**RECORD EXTRACTS**

▽

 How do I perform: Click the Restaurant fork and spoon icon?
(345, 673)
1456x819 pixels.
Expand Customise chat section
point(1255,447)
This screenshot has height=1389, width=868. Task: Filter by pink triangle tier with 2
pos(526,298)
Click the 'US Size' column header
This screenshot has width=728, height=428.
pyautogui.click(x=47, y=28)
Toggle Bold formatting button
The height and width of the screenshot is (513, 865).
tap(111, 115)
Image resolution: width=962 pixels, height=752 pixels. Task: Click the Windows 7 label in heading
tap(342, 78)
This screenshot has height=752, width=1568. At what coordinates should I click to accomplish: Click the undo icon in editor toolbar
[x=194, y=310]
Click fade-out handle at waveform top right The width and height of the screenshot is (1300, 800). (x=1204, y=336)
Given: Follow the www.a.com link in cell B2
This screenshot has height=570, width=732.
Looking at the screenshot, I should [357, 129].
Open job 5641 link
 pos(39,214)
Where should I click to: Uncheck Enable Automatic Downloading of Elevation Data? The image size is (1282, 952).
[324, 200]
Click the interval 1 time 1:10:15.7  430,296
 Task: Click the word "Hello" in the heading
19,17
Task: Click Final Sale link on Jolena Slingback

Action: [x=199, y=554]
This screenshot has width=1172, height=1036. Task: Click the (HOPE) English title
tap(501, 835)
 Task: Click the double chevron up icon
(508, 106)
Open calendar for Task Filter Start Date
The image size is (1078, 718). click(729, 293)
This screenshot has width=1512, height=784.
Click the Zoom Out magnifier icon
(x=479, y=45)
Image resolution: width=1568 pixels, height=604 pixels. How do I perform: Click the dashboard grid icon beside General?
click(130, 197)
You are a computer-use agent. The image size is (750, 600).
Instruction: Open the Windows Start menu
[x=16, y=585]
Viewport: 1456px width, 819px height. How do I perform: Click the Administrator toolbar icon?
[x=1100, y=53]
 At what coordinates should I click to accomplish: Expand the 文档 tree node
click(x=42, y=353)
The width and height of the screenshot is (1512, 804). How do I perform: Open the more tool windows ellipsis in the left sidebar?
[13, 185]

△

**PROBLEM DESCRIPTION**
Update the records above by changing "fork and spoon" to "fork and knife" and leaving everything else the same.

**REPLY TO THE TASK**
 How do I perform: Click the Restaurant fork and knife icon?
(345, 673)
1456x819 pixels.
Expand Customise chat section
point(1255,447)
This screenshot has height=1389, width=868. Task: Filter by pink triangle tier with 2
pos(526,298)
Click the 'US Size' column header
This screenshot has width=728, height=428.
pyautogui.click(x=47, y=28)
Toggle Bold formatting button
The height and width of the screenshot is (513, 865).
tap(111, 115)
Image resolution: width=962 pixels, height=752 pixels. Task: Click the Windows 7 label in heading
tap(342, 78)
This screenshot has height=752, width=1568. At what coordinates should I click to accomplish: Click the undo icon in editor toolbar
[x=194, y=310]
Click fade-out handle at waveform top right The width and height of the screenshot is (1300, 800). (x=1204, y=336)
Given: Follow the www.a.com link in cell B2
This screenshot has height=570, width=732.
Looking at the screenshot, I should [357, 129].
Open job 5641 link
 pos(39,214)
Where should I click to: Uncheck Enable Automatic Downloading of Elevation Data? The image size is (1282, 952).
[324, 200]
Click the interval 1 time 1:10:15.7  430,296
 Task: Click the word "Hello" in the heading
19,17
Task: Click Final Sale link on Jolena Slingback

Action: [x=199, y=554]
This screenshot has width=1172, height=1036. Task: Click the (HOPE) English title
tap(501, 835)
 Task: Click the double chevron up icon
(508, 106)
Open calendar for Task Filter Start Date
The image size is (1078, 718). click(729, 293)
This screenshot has width=1512, height=784.
Click the Zoom Out magnifier icon
(x=479, y=45)
Image resolution: width=1568 pixels, height=604 pixels. How do I perform: Click the dashboard grid icon beside General?
click(130, 197)
You are a computer-use agent. The image size is (750, 600).
Instruction: Open the Windows Start menu
[x=16, y=585]
Viewport: 1456px width, 819px height. How do I perform: Click the Administrator toolbar icon?
[x=1100, y=53]
 At what coordinates should I click to accomplish: Expand the 文档 tree node
click(x=42, y=353)
The width and height of the screenshot is (1512, 804). How do I perform: Open the more tool windows ellipsis in the left sidebar?
[13, 185]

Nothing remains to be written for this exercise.